▶ _Data_:
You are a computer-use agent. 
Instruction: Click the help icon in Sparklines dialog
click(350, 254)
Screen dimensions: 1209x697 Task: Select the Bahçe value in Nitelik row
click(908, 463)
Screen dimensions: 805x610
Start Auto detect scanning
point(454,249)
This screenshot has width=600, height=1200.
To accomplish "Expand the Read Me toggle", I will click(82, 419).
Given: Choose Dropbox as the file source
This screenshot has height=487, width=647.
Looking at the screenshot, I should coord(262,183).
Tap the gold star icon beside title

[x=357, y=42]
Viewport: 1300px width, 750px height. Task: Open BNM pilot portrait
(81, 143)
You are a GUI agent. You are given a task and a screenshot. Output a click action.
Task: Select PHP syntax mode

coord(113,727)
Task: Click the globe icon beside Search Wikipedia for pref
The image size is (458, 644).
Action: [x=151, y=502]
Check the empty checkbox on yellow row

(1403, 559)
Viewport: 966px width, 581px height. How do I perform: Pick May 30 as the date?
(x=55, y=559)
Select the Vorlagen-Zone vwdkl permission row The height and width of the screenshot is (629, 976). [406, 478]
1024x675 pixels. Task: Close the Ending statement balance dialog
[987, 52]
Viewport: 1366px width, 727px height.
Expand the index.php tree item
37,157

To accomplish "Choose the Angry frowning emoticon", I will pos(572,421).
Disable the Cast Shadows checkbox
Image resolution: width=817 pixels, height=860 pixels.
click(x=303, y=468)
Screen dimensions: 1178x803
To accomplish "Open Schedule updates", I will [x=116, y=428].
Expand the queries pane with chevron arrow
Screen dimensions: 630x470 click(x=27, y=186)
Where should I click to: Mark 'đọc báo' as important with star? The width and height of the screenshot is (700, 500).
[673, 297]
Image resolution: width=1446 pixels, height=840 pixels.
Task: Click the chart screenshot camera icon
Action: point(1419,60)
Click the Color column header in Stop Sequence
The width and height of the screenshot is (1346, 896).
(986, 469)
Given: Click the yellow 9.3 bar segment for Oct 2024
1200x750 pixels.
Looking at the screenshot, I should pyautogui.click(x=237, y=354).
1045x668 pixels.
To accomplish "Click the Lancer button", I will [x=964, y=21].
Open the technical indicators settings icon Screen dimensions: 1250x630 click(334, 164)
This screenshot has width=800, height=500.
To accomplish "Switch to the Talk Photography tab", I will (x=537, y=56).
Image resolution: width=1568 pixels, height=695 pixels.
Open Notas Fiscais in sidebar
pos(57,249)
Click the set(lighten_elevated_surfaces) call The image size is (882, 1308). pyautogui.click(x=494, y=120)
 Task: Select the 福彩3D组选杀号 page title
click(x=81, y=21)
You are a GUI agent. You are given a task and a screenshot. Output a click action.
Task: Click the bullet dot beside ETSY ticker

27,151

▶ _Exercise details_:
Set down the full listing a second time, exactly as given.

▶ _Written response_:
You are a computer-use agent. 
Instruction: Click the help icon in Sparklines dialog
click(350, 254)
Screen dimensions: 1209x697 Task: Select the Bahçe value in Nitelik row
click(908, 463)
Screen dimensions: 805x610
Start Auto detect scanning
point(454,249)
This screenshot has width=600, height=1200.
To accomplish "Expand the Read Me toggle", I will click(82, 419).
Given: Choose Dropbox as the file source
This screenshot has height=487, width=647.
Looking at the screenshot, I should coord(262,183).
Tap the gold star icon beside title

[x=357, y=42]
Viewport: 1300px width, 750px height. Task: Open BNM pilot portrait
(81, 143)
You are a GUI agent. You are given a task and a screenshot. Output a click action.
Task: Select PHP syntax mode

coord(113,727)
Task: Click the globe icon beside Search Wikipedia for pref
The image size is (458, 644).
Action: [x=151, y=502]
Check the empty checkbox on yellow row

(1403, 559)
Viewport: 966px width, 581px height. How do I perform: Pick May 30 as the date?
(x=55, y=559)
Select the Vorlagen-Zone vwdkl permission row The height and width of the screenshot is (629, 976). [406, 478]
1024x675 pixels. Task: Close the Ending statement balance dialog
[987, 52]
Viewport: 1366px width, 727px height.
Expand the index.php tree item
37,157

To accomplish "Choose the Angry frowning emoticon", I will pos(572,421).
Disable the Cast Shadows checkbox
Image resolution: width=817 pixels, height=860 pixels.
click(x=303, y=468)
Screen dimensions: 1178x803
To accomplish "Open Schedule updates", I will [x=116, y=428].
Expand the queries pane with chevron arrow
Screen dimensions: 630x470 click(x=27, y=186)
Where should I click to: Mark 'đọc báo' as important with star? The width and height of the screenshot is (700, 500).
[673, 297]
Image resolution: width=1446 pixels, height=840 pixels.
Task: Click the chart screenshot camera icon
Action: point(1419,60)
Click the Color column header in Stop Sequence
The width and height of the screenshot is (1346, 896).
(986, 469)
Given: Click the yellow 9.3 bar segment for Oct 2024
1200x750 pixels.
Looking at the screenshot, I should pyautogui.click(x=237, y=354).
1045x668 pixels.
To accomplish "Click the Lancer button", I will [x=964, y=21].
Open the technical indicators settings icon Screen dimensions: 1250x630 click(334, 164)
This screenshot has width=800, height=500.
To accomplish "Switch to the Talk Photography tab", I will (x=537, y=56).
Image resolution: width=1568 pixels, height=695 pixels.
Open Notas Fiscais in sidebar
pos(57,249)
Click the set(lighten_elevated_surfaces) call The image size is (882, 1308). pyautogui.click(x=494, y=120)
 Task: Select the 福彩3D组选杀号 page title
click(x=81, y=21)
You are a GUI agent. You are given a task and a screenshot. Output a click action.
Task: Click the bullet dot beside ETSY ticker

27,151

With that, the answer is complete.